| やること |
(A) 『仁王の本願』の書評を紹介する本文から、「舞台は16世紀後半の加賀――」から「作ろうとした人物であります。」までの部分をそのまま書き写すこと。
(B) 『仁王の本願』を紹介する本文によれば、この作品の主人公は誰か。
(C) 『仁王の本願』の書評を紹介する本文について、その最後の一文に続く文章を書くこと。

| 本文 |
<<<<
« 赤神諒『空貝 村上水軍の神姫』の解説を担当しました | トップページ | 岩崎陽子『浪漫狩りZERO』 もう一つの『浪漫狩り』、ここに復活! »

2022.01.15

「週刊現代」誌で赤神諒『仁王の本願』の書評を担当しました

 昨日、赤神諒『空貝 村上水軍の神姫』文庫の解説についてお知らせしましたが、もう一つ、赤神作品関連のお知らせです。同日発売の「週刊現代」2022年1/22号の「日本一の書評」コーナーに『仁王の本願』(KADOKAWA)の書評を執筆しています。

 舞台は16世紀後半の加賀――約百年前の一向一揆によってうまれた〈百姓ノ持チタル国〉(ここでいう「百姓」とは農民ではなく、「万民」の意)。本作は、この地を守るために朝倉・上杉・織田と戦いを続けた本願寺の杉浦玄任を主人公としています。

 杉浦玄任といえば、一部では最近の『信長の野望』で本願寺の妙に強い武将として知られていますが(?)、もちろん実在の人物。本願寺から加賀に派遣され、加賀を守っただけでなく、朝倉が滅んだ後の越前にも一向一揆の国を作ろうとした人物であります。
 本作はその玄任の半生を史実を踏まえつつ描いた作品ですが――一人、玄任の姿のみを追ったものではありません。本作の中核となっているもの、それは「民主主義」。その脆さ・危うさ、そして尊さを描いた物語なのです。
>>>>
| データ一覧 |
<<<<
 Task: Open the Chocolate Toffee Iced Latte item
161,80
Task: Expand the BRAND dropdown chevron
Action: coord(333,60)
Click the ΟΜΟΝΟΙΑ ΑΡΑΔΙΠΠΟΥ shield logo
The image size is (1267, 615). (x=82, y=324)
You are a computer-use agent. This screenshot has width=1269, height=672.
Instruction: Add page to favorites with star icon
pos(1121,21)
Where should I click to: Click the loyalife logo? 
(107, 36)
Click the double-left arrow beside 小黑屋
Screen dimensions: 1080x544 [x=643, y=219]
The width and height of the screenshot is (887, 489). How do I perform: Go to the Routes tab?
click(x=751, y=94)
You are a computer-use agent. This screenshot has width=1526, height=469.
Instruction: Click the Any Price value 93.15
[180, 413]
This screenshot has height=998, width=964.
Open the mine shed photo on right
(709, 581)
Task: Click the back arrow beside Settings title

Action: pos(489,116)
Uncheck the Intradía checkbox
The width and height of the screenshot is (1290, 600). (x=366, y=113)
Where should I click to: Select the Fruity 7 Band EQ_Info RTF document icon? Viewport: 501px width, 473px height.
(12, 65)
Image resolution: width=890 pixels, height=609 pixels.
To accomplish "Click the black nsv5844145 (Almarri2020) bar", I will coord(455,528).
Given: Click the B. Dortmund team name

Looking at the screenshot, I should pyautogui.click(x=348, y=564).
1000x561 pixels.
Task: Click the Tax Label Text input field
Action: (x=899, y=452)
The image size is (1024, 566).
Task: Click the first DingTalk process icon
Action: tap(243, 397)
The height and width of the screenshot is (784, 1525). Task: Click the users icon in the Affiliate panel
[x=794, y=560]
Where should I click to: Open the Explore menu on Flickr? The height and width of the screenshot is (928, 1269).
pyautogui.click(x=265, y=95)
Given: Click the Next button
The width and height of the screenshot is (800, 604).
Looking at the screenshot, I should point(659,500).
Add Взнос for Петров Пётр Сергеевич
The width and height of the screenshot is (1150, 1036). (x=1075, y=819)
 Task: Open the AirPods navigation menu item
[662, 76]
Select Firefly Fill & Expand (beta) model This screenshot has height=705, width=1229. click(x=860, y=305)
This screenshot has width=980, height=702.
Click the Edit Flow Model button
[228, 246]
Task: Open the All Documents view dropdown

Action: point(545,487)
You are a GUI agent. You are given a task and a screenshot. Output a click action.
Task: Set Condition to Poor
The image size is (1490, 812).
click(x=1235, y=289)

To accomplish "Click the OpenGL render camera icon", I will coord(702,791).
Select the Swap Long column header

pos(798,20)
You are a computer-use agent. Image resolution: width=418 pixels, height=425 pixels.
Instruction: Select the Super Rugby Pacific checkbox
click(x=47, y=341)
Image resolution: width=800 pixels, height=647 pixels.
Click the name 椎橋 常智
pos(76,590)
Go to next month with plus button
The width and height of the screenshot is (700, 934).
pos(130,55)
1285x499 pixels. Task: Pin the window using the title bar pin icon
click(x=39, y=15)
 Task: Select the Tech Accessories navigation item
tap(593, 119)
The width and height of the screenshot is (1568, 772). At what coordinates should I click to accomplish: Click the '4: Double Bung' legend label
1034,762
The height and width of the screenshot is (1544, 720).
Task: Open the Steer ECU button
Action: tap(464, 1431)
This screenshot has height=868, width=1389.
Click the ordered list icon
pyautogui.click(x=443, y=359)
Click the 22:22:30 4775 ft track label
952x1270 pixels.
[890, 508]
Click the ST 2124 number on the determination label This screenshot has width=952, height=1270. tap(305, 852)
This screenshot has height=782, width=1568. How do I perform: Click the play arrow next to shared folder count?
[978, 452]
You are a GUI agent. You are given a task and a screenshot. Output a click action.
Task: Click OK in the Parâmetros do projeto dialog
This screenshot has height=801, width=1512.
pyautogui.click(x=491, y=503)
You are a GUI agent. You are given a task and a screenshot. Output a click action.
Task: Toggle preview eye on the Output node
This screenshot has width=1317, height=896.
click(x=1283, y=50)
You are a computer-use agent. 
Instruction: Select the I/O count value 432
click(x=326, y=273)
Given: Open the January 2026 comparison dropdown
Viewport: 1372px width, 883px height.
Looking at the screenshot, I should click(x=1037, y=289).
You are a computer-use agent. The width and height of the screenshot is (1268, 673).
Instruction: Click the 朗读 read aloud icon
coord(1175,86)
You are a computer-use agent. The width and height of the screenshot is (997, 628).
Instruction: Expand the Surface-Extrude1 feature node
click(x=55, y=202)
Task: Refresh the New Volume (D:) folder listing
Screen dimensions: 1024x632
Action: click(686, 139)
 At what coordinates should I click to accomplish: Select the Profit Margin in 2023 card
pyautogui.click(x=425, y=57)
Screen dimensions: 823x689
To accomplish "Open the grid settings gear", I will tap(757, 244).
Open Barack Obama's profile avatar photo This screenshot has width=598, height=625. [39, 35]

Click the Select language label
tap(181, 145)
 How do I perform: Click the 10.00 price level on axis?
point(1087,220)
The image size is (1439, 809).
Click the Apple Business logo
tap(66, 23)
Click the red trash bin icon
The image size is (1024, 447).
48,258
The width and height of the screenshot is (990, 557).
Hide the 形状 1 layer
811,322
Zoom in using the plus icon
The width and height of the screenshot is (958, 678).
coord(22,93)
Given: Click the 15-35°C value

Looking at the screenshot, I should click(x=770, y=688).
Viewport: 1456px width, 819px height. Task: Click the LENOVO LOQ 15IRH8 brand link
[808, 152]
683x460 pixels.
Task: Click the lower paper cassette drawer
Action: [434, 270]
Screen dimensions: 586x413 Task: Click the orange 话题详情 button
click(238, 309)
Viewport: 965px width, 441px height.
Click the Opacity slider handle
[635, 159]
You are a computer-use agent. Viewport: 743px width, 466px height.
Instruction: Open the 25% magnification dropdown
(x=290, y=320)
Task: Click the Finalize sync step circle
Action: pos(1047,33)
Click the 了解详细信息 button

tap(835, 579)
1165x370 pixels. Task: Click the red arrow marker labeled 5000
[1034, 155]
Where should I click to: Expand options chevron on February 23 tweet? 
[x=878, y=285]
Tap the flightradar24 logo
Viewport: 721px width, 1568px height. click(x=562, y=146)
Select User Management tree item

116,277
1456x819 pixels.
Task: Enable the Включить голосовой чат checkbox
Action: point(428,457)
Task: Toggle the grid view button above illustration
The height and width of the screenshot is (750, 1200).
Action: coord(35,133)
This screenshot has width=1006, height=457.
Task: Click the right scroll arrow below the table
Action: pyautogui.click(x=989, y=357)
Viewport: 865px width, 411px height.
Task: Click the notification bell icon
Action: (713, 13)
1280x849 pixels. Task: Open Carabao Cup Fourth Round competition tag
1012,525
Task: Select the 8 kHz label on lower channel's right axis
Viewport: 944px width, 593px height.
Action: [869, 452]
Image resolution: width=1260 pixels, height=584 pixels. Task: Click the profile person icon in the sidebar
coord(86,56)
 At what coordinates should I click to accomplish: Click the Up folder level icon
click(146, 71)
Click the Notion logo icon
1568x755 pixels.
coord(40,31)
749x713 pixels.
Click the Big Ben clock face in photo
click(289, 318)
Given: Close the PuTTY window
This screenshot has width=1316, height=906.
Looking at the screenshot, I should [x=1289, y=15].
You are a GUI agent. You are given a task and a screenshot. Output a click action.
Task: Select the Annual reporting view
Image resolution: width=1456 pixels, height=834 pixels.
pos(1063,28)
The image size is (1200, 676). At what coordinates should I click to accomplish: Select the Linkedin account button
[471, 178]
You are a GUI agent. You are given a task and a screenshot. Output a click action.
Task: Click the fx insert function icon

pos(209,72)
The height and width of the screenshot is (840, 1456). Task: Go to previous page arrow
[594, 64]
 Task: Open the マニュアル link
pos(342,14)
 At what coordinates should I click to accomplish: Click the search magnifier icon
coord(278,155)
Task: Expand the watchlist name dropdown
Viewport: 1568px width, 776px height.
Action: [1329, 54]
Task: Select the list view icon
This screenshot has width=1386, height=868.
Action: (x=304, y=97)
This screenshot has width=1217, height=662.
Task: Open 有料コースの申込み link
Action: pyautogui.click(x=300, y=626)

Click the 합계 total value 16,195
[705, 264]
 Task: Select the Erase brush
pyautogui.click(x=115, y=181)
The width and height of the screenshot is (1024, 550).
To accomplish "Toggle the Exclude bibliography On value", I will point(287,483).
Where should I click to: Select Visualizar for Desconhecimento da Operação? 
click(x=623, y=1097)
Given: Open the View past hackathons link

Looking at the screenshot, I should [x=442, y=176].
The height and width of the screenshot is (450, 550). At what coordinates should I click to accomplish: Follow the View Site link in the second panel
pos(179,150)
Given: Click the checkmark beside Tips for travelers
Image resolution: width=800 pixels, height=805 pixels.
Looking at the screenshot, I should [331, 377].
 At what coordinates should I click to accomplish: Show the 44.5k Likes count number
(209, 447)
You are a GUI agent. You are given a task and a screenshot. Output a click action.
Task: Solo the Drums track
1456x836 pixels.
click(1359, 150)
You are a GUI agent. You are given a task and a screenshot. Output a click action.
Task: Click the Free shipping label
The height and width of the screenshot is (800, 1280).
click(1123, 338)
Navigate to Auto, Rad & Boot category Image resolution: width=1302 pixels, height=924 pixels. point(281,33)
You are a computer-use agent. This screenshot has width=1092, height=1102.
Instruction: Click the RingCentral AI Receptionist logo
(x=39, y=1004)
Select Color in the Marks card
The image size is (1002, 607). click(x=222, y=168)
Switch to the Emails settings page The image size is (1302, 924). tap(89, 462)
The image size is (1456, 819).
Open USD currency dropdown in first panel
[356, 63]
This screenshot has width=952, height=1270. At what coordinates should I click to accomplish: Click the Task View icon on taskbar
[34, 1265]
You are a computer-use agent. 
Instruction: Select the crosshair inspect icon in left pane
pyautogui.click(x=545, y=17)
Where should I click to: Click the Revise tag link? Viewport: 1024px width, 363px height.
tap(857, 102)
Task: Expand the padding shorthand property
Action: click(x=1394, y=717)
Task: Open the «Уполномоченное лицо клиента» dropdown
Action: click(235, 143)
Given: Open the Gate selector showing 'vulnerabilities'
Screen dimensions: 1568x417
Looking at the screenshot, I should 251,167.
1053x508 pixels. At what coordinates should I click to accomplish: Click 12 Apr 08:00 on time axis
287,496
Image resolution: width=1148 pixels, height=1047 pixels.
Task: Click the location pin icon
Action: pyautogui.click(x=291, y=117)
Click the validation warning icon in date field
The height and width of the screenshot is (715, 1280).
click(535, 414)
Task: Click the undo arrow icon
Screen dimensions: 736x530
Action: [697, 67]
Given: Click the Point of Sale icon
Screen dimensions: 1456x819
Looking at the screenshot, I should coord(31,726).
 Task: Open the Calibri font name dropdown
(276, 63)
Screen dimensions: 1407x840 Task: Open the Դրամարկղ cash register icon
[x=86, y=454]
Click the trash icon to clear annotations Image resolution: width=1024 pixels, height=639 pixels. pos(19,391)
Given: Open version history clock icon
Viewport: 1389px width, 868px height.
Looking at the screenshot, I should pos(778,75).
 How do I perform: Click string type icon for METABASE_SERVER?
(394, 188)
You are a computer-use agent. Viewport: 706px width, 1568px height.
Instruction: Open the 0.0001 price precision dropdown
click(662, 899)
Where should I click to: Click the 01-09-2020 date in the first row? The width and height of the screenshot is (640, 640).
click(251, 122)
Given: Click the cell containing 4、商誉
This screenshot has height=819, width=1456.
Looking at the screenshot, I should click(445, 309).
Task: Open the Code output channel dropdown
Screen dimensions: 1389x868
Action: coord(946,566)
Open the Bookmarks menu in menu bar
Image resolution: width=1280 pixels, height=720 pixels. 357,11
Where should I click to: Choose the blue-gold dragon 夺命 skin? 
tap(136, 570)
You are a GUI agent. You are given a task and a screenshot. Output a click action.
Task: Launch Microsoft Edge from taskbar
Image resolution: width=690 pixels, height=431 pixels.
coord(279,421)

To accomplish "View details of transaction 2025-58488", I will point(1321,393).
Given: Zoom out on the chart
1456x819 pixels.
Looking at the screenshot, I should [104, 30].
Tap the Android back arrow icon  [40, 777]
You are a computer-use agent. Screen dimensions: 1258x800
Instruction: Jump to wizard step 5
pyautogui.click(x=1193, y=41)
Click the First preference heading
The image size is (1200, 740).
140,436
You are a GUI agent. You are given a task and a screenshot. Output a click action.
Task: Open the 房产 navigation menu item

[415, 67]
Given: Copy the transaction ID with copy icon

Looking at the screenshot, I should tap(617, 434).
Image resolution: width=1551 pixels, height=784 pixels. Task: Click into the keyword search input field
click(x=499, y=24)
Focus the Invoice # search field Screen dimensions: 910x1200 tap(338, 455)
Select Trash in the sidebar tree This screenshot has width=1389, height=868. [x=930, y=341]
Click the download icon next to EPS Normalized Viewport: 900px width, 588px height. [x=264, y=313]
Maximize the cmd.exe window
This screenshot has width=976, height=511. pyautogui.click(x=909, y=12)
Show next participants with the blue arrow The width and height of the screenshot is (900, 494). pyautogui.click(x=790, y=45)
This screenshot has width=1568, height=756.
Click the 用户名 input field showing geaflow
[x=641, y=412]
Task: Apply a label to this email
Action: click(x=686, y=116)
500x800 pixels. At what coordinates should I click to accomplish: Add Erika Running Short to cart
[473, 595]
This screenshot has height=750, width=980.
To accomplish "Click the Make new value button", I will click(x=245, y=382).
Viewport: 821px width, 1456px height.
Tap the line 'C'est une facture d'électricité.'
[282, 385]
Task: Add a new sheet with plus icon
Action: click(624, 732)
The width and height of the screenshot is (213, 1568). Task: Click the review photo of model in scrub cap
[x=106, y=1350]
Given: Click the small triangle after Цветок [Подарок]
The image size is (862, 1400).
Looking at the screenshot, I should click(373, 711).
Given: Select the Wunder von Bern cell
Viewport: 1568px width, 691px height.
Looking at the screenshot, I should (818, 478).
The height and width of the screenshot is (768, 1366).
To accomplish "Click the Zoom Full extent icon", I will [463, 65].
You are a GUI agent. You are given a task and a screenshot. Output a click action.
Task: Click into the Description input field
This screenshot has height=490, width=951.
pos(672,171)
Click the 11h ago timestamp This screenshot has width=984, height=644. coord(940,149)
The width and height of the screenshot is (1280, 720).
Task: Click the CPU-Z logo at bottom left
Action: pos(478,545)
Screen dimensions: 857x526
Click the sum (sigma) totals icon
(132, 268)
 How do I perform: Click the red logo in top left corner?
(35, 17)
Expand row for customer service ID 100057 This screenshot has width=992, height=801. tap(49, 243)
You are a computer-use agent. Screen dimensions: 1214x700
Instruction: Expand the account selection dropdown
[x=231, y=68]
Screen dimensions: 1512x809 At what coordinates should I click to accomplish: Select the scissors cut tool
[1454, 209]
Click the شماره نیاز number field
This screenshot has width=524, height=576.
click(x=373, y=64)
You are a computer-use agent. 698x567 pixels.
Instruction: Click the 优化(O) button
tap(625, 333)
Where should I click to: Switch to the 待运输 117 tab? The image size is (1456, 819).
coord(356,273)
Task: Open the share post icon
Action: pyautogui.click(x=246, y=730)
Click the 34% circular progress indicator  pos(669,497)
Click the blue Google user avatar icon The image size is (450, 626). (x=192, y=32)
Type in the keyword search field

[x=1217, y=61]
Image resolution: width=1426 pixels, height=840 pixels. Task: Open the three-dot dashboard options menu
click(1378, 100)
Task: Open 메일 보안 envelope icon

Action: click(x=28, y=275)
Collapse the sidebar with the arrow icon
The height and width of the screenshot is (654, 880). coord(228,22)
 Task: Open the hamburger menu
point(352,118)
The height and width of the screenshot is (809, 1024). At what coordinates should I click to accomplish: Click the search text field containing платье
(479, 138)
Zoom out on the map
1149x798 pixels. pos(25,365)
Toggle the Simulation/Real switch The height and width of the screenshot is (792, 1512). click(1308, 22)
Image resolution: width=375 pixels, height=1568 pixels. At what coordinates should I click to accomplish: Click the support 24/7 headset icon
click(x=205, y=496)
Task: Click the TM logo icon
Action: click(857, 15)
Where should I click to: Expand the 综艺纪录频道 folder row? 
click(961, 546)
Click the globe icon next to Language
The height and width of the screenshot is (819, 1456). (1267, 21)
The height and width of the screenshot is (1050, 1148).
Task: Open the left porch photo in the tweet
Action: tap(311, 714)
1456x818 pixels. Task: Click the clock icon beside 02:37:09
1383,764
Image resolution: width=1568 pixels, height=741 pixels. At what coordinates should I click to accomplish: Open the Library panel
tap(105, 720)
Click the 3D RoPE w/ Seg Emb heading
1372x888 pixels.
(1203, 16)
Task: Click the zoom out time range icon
>>>>
| 解答例 |
(A)
舞台は16世紀後半の加賀――約百年前の一向一揆によってうまれた〈百姓ノ持チタル国〉(ここでいう「百姓」とは農民ではなく、「万民」の意)。本作は、この地を守るために朝倉・上杉・織田と戦いを続けた本願寺の杉浦玄任を主人公としています。

 杉浦玄任といえば、一部では最近の『信長の野望』で本願寺の妙に強い武将として知られていますが(?)、もちろん実在の人物。本願寺から加賀に派遣され、加賀を守っただけでなく、朝倉が滅んだ後の越前にも一向一揆の国を作ろうとした人物であります。

(B) 本願寺の杉浦玄任。

(C)
 上に述べたように、誕生してから百年近くが過ぎた加賀。そこでは民が民を治めるという理想は薄れ、一部の人間が権力と富をかき集め、そして周囲の人間たちも、ある者は諦め、ある者は擦り寄り――と、完全に腐敗しきった状況にありました。
(ちなみにフィクションで戦国時代の加賀が描かれる時は、かなりの確率でこの視点であるように感じます)

 しかし本作の玄任は、その民の国を守り抜くことを「本願」として戦い続けます。そこにあるのは権勢欲や領土欲、いや一向宗を広げたいという欲すらなく、ただ民が人間らしく、自分自身の手で自分の生き方を決められる国を守りたいという想いのみなのです。
 もちろんそんな玄任を煙たがる者、嘲笑う者は少なくありません。本作で外敵との合戦と並行して、時にそれ以上の迫力を以て描かれるのは、そんな内なる敵との戦い――特に後半のクライマックスとなるある場面の迫力は、なるほどこの作者ならではと感心――なのであります。

 もちろん当時の加賀の体制と、現代の民主主義を同一視はできないでしょう。しかし、過去の出来事や人物に、現代社会の諸相を照らし合わせることは(それが投影であれ対比であれ)歴史小説の魅力、いや可能性だと僕は考えています。
 その意味で、本作の終盤で玄任が語るある言葉には、大いに心揺さぶられ、そして勇気と希望を与えられた想いです。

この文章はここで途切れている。